In this configuration, as shown in FIG. 4 , the differential pressure ΔP ₂ across the orifice 41 detected by the differential pressure sensor 52 (pressure detection means 50) is directly input to the inverter 61 to control the operation of the fan motor 312 of the dust collector 30, and therefore a control device 60 is configured to control the operation of the dust collector 30 only by the inverter 61.

However, instead of the configuration shown in FIG. 4, as shown in FIG. 6, a calculation device 62 may be provided that receives a pressure difference _ΔP2 across the orifice 41 detected by a differential pressure sensor ₅₂ and calculates the passing air volume Q of the secondary flow path 36 based on the pressure difference ΔP2 across the orifice 41 and a relational equation Q=f(ΔP) that has been stored in advance, and the passing air volume Q obtained as a result of the calculation by the calculation device 62 is input to an inverter 61, which performs the above-mentioned air volume control by PID control that changes the output Inv so that the input passing air volume Q approaches a preset target air volume _Q0 .

In the configuration shown in Figure 6, the combination of the aforementioned arithmetic unit 62 and inverter 61 constitutes a control device 60 that controls the operation of the dust collector 30.

As described with reference to FIGS. 4 and 6, in the configuration in which the passing air volume _Q is grasped based on the differential pressure ΔP2 before and after the orifice 41 provided in the secondary side flow path 36, the change in the passing air volume Q can be grasped without being affected by the change in exhaust resistance. Therefore, even if a downstream device such as a HEPA filter is further connected to the secondary side of the exhaust pipe 40, the passing air volume Q can be controlled to be constant.

In addition, since the passing air volume Q can be controlled without being affected by exhaust resistance on the secondary side of the exhaust pipe 40, the passing air volume Q can be maintained constant even when a configuration is adopted in which the end of the secondary side of the exhaust pipe 40 is open to the atmosphere, without being limited to a configuration in which a downstream device is connected to the secondary side of the exhaust pipe 40.

〔others〕
In the configuration described with reference to Figures 1 to 6, as the clogging of the dust collecting filter 33 progresses, the output Inv of the inverter 61 increases and the rotation speed of the fan motor 312 increases. Therefore, if the output Inv of the inverter 61 is increased without limit as the clogging progresses, the power of the fan motor 312 will exceed the rated value.

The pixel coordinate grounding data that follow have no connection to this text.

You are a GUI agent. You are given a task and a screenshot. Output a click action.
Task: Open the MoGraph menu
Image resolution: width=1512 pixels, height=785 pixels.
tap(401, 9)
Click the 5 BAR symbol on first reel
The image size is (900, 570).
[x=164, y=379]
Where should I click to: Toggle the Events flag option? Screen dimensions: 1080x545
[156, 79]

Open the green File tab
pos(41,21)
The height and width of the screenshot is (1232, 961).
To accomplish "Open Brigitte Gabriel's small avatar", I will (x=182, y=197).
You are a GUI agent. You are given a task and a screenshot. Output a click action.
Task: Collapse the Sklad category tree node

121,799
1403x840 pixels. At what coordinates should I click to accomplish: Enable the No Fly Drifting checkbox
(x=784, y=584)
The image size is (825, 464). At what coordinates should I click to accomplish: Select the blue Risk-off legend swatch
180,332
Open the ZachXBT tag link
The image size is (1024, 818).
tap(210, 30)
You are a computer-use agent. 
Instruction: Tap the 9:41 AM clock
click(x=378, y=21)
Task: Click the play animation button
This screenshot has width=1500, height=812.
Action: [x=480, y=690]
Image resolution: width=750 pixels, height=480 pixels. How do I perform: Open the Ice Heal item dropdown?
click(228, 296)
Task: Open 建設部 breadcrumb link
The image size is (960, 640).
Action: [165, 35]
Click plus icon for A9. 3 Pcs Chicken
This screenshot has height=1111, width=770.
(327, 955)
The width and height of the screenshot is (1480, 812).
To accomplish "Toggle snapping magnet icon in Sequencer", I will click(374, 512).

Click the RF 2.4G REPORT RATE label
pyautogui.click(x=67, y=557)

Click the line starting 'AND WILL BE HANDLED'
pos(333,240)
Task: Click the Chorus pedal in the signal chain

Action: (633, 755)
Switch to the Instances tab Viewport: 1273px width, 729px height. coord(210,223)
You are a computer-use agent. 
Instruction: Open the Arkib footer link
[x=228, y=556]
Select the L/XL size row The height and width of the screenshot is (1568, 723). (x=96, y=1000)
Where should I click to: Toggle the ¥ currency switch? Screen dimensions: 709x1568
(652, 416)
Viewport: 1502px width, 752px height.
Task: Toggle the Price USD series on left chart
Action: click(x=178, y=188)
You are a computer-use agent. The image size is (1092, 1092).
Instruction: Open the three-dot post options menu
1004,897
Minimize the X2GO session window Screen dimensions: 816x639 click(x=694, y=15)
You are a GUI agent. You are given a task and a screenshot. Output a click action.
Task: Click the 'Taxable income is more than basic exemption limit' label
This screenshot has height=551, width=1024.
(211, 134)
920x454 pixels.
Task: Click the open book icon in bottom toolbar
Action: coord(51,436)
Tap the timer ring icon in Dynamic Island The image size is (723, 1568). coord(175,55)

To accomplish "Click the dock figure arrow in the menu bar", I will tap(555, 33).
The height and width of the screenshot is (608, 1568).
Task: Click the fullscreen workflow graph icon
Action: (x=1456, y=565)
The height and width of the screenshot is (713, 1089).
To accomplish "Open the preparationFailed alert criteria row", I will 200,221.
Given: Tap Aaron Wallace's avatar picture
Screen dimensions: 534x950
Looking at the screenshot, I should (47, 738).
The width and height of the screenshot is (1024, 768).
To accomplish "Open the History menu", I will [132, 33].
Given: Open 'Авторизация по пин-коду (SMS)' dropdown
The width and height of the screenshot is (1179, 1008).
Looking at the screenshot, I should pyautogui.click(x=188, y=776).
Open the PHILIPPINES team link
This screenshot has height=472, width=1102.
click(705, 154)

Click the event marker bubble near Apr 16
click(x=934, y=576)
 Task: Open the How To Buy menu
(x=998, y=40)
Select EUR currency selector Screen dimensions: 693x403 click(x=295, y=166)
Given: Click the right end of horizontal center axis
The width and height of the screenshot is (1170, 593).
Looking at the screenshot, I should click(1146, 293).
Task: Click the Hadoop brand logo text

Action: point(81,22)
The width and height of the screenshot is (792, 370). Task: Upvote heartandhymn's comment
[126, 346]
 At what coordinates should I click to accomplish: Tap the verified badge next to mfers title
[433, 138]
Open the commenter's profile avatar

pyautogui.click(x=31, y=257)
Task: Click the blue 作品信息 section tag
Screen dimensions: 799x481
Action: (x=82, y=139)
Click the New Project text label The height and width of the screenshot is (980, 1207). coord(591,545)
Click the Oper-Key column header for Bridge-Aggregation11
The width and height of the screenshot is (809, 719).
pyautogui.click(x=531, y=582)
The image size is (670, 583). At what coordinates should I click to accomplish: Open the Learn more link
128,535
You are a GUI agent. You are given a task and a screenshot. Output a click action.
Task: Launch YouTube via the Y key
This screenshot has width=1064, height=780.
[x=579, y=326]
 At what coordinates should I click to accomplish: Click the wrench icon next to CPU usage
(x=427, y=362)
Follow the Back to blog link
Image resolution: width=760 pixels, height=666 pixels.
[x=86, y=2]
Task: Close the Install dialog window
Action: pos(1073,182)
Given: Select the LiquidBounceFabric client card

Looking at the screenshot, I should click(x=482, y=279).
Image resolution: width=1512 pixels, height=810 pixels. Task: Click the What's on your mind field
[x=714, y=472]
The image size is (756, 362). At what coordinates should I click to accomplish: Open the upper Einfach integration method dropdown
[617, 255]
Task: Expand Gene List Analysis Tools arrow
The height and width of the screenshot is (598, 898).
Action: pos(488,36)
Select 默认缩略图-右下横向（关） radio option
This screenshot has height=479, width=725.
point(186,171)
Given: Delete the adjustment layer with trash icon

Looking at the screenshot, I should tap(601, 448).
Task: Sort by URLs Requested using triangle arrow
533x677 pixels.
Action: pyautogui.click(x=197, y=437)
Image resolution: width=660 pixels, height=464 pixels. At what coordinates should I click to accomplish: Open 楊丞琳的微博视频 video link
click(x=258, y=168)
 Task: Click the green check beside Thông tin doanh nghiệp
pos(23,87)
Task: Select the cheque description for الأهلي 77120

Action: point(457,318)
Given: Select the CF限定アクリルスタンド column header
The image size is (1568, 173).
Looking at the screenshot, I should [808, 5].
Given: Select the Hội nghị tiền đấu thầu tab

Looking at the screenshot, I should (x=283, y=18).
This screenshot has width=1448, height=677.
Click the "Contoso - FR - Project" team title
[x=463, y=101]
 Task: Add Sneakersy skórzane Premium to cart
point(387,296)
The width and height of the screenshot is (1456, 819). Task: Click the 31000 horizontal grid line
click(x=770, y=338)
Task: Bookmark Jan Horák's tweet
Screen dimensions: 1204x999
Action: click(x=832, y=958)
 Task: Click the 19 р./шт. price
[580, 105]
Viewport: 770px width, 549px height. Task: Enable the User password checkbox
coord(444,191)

In addition, as the rotation speed of the fan 311 increases, the pressure difference between the primary and secondary sides of the dust collection filter 33 increases. If the rotation speed of the fan motor 312 is increased without limit, the pressure difference between the primary and secondary sides of the dust collection filter 33 will increase beyond the pressure resistance capacity of the dust collection filter 33, and there is a risk that the dust collection filter 33 will be damaged and become unusable.

For this reason, for example, the aforementioned inverter 61 constituting the control device 60 of the dust collector 30 may be provided with an upper limit setting means (not shown) for setting an upper limit value of the output Inv, so that when the output Inv of the inverter 61 reaches an upper limit value that is set in advance taking into account the rated power of the fan motor 312 and the pressure resistance performance of the dust collection filter 33, the inverter 61 stops outputting and brings the fan motor 312 to an emergency stop.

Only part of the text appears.